Ritalin Abuse and Addiction

Ritalin Abuse and Addiction

Ritalin is a mild central nervous system stimulant; it works by changing the amounts of certain natural substances in the brain. Ritalin or more commonly known by its generic name, Methylphenidate or MPH, is a psychostimulant drug prescribed for the treatment of attention deficit hyperactivity disorder mainly in children, teens and young adults over 6 years of age. As a stimulant drug, Ritalin belongs to the class of medications called Piperdine and increases the levels of dopamine and Norepinephrine inside the brain.

Ritalin has a structural similarity to Amphetamines and its effects are similar to those of Cocaine, although much less potent then it. Ritalin is commonly prescribed and works by increasing the activity of the central nervous system. Its effects include increased alertness and attention as well as combating fatigue.

Why is Ritalin Prescribed?

Ritalin is most commonly prescribed to treat the symptoms of attention deficit hyperactivity disorder or ADHD for short.
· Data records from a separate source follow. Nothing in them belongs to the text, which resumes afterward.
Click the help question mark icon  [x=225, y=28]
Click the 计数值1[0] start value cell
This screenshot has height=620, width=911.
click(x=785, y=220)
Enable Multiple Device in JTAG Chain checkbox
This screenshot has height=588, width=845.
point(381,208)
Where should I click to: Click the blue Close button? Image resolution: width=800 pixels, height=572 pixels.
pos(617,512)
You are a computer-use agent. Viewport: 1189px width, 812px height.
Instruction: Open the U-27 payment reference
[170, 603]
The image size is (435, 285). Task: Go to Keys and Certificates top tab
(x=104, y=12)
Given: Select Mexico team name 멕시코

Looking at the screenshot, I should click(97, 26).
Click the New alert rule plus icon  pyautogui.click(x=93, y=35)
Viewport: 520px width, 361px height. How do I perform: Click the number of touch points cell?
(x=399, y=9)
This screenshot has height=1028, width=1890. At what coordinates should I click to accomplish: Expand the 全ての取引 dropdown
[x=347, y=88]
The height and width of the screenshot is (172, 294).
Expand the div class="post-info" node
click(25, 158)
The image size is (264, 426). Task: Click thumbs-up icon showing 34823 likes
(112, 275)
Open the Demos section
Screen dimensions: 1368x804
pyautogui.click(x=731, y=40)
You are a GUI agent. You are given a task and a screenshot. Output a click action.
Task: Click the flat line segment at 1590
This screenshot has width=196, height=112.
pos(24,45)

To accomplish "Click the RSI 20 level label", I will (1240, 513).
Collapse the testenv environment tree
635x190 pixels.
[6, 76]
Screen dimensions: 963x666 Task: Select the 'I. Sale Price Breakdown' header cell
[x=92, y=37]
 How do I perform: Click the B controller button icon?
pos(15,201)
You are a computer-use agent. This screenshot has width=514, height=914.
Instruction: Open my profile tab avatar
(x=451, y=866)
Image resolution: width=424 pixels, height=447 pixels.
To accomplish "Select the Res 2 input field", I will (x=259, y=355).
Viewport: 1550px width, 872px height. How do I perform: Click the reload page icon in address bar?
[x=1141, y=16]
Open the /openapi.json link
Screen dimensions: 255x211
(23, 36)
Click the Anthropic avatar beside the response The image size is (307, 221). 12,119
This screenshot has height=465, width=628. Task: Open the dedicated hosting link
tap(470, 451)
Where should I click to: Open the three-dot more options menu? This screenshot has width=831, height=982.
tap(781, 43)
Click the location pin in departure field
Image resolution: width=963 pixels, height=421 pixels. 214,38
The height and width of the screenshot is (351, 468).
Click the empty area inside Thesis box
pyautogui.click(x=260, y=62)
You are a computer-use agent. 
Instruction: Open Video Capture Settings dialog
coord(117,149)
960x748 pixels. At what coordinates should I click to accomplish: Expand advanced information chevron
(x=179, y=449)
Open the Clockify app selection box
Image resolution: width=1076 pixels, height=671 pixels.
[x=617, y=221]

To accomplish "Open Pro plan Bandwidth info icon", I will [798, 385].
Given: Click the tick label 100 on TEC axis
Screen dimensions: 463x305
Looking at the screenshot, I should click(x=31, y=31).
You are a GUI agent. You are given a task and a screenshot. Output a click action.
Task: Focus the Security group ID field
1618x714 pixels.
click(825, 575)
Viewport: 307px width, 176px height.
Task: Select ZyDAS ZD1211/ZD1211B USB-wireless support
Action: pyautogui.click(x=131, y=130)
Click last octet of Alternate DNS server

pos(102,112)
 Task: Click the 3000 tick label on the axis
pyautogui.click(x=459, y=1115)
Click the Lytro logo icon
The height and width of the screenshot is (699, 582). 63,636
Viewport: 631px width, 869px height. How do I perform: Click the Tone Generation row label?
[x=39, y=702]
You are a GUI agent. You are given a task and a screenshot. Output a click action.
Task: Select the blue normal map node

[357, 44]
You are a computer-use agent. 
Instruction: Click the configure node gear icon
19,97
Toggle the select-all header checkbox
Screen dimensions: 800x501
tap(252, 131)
People with ADHD have problems focusing and paying attention. They may also have problems with controlling their behavior. This problem is most commonly seen in children over 6 years old, but ADHD can occur in adults as well. Ritalin is not the primary drug recommended for adult treatment. Ritalin may also be prescribed for the treatment of Narcolepsy. A person suffering from Narcolepsy may often appear paralyzed when they are sleeping. Also, these patients may suffer from hallucinations when they are just starting to fall asleep. Often times a person with Narcolepsy will fall asleep frequently during the day.

Statistics Relating To Ritalin

Ritalin is a stimulant drug, but it can have opposite effects from what is expected of a stimulant drug. Stimulant drugs usually cause hyperactivity, like the effect of drinking a few cups of coffee. When prescribed for children with ADHD, Ritalin is only given in low doses. These low doses produce a calming effect although it is unknown exactly why. It is known however that Ritalin affects certain chemicals in the brain. For patients prescribed this drug for the treatment of Narcolepsy it helps them to stay alert and awake during the day. This is because it is prescribed to them in much higher doses.

Ritalin should not be prescribed to patients with a history of anxiety or depression and panic disorder. These patients may be taking anti-depressant medications called Monoamine Oxidase Inhibitor or MAOI's. Ritalin should not be administered to patients who have taken an MAOI drug in the past 14 days, as an adverse reaction may occur. Ritalin is also not recommended for patients with a history of Tourette's Syndrome, high blood pressure, seizures and Glaucoma. Ritalin is a federally controlled substance because it can be abused or lead to dependence. Selling or giving away Ritalin may harm others, and is against the law.

How Is Ritalin Abused?

Ritalin is a stimulant that is commonly abused. It is ingested in many ways. Some abusers take the Ritalin tablets orally, while others inject high doses of Ritalin mixed with water intravenously. Very often the Ritalin tablets are smoked on tin foil or crushed and snorted like cocaine. This drug can be habit-forming when used for long periods of time or at higher dosages than recommended. Some people abuse Ritalin because of the cocaine like "high" that Ritalin causes. Another reason for its abuse is its effects on weight loss. The drug is also sometimes abused by students who do not have ADHD, who feel that it helps them perform better in an academic setting. Abusing Ritalin can be very risky and may result in dangerously high body temperatures, an irregular heartbeat, and cardiovascular failure. Stimulants such as Ritalin are also known by their "street names" such as uppers and beanies.

Ritalin affects the levels of dopamine and Norepinephrine in the brains neurotransmitters; these neurotransmitters are called Monoamines. Ritalin increases the levels of these chemicals in the brain and body. This causes an increase in blood pressure and heart rate. It also constricts blood vessels, increases blood sugar levels, and opens up the pathways of the respiratory system.

Abusing Ritalin and taking this drug in high doses can have extremely dangerous consequences. Not only does it cause an irregular heartbeat and fever like body temperatures, there is also a potential for seizure and cardiovascular failure as well. Taking Ritalin repeatedly over a short period of time can lead to hostility and feelings of paranoia. Ritalin is not available without a prescription and is therefore illegal to distribute in the U.S.

Ritalin Abuse Treatment Options

Treatment for Ritalin addiction often combines detoxification and a behavioral therapy center. This form of treatment can be given at a drug rehabilitation facility.

Rehab is often recommended because treatment for Ritalin abusers must be similar to those being treated for cocaine abuse. Ritalin abusers are usually tapered off this drug slowly as to prevent shock to the body from withdrawal symptoms. There are no specific medications approved for the treatment of Ritalin abuse but antidepressants may be prescribed to manage the depression associated with early abstinence from Ritalin.